OREGON STATE UNIVERSITY

Analysis looking at the health of spotted owls

12/07/1998

CORVALLIS - About 50 federal, state, university and private scientists converged on the Oregon State University campus today for a 10-day analysis of how well northern spotted owl populations are getting along.

The crow-sized bird's addition to the federal endangered species list in 1990 led to cutbacks in western harvests of certain types of older forests and to changes in other land management practices.

"We're really interested in what we find because the last time we did this, in 1993, the news was not very positive," said Bob Anthony, an OSU wildlife professor who also heads the Oregon Cooperative Fish and Wildlife Research Unit, part of the Biological Resources Division of the U.S. Geological Survey.

"With the 1993 analysis, there probably hadn't been enough time for much change - only three years since the listing," said Anthony. "But now it's been eight years.
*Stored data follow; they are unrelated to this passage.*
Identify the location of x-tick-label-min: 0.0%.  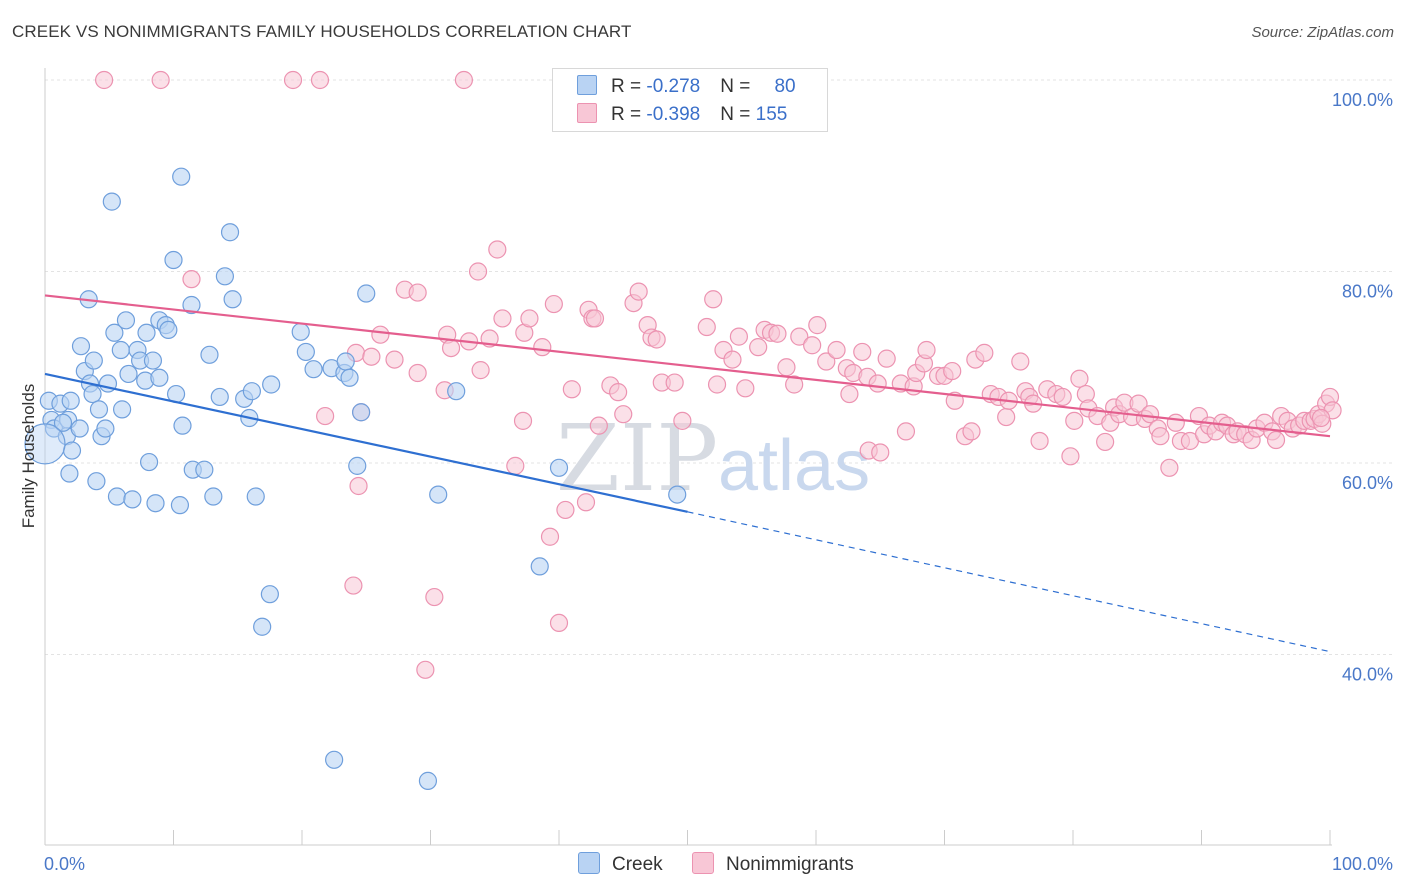
(64, 864).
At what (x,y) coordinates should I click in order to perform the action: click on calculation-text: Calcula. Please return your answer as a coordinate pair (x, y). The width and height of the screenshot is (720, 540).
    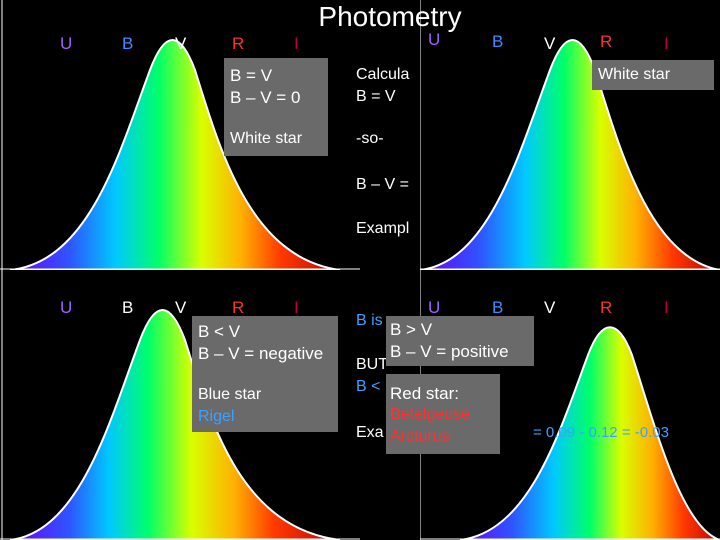
    Looking at the image, I should click on (383, 74).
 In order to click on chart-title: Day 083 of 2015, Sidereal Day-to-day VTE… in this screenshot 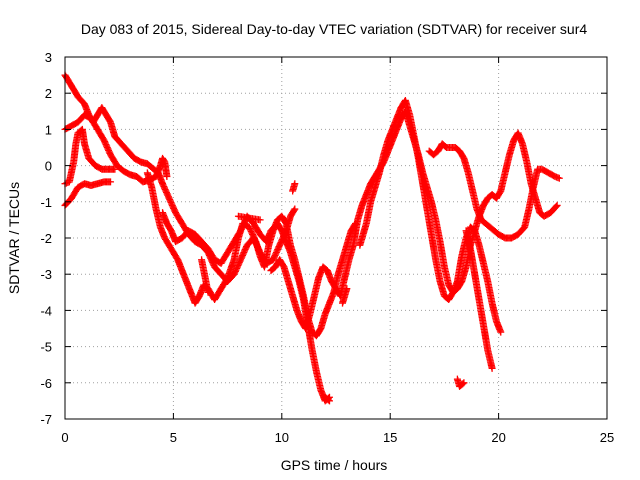, I will do `click(334, 29)`.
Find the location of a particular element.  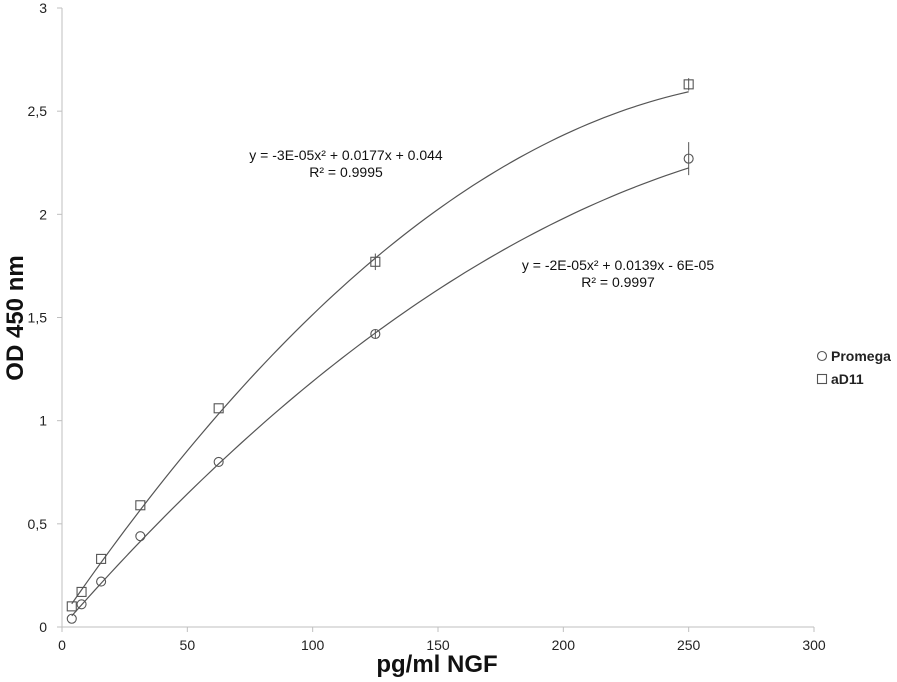

x-tick-label: 150 is located at coordinates (438, 645).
That's about half the spotted owl's normal longevity, or one generation length. Also, there hasn't been much harvesting of old-growth timber. We hope the news will be more positive this time."

The scientists are working in rooms at OSU's LaSells Stewart Center filled with computers and studies of the bird conducted at 16 sites in Oregon, Washington and California.

Their goals include estimating reproduction rates across the bird's range, estimating survival rates of juvenile, sub-adult and adults, estimating the annual rate of population changes, and investigating the migration rates of juvenile spotted owls.

Also, Anthony said, the analysis may provide valuable information on the status of the bird's populations as related to the Northwest Forest Plan, which has reduced the harvest of certain types of older forests with the bird's range.

Sponsors of the workshop are the Bureau of Land Management, the U.S. Fisheries and Wildlife Service and the U.S. Forest Service. The sessions are not open to the public.

A final report will be submitted to the sponsoring agencies by April 1, Anthony said, but the scientists plan to make some preliminary information available to agencies and the public in about two weeks.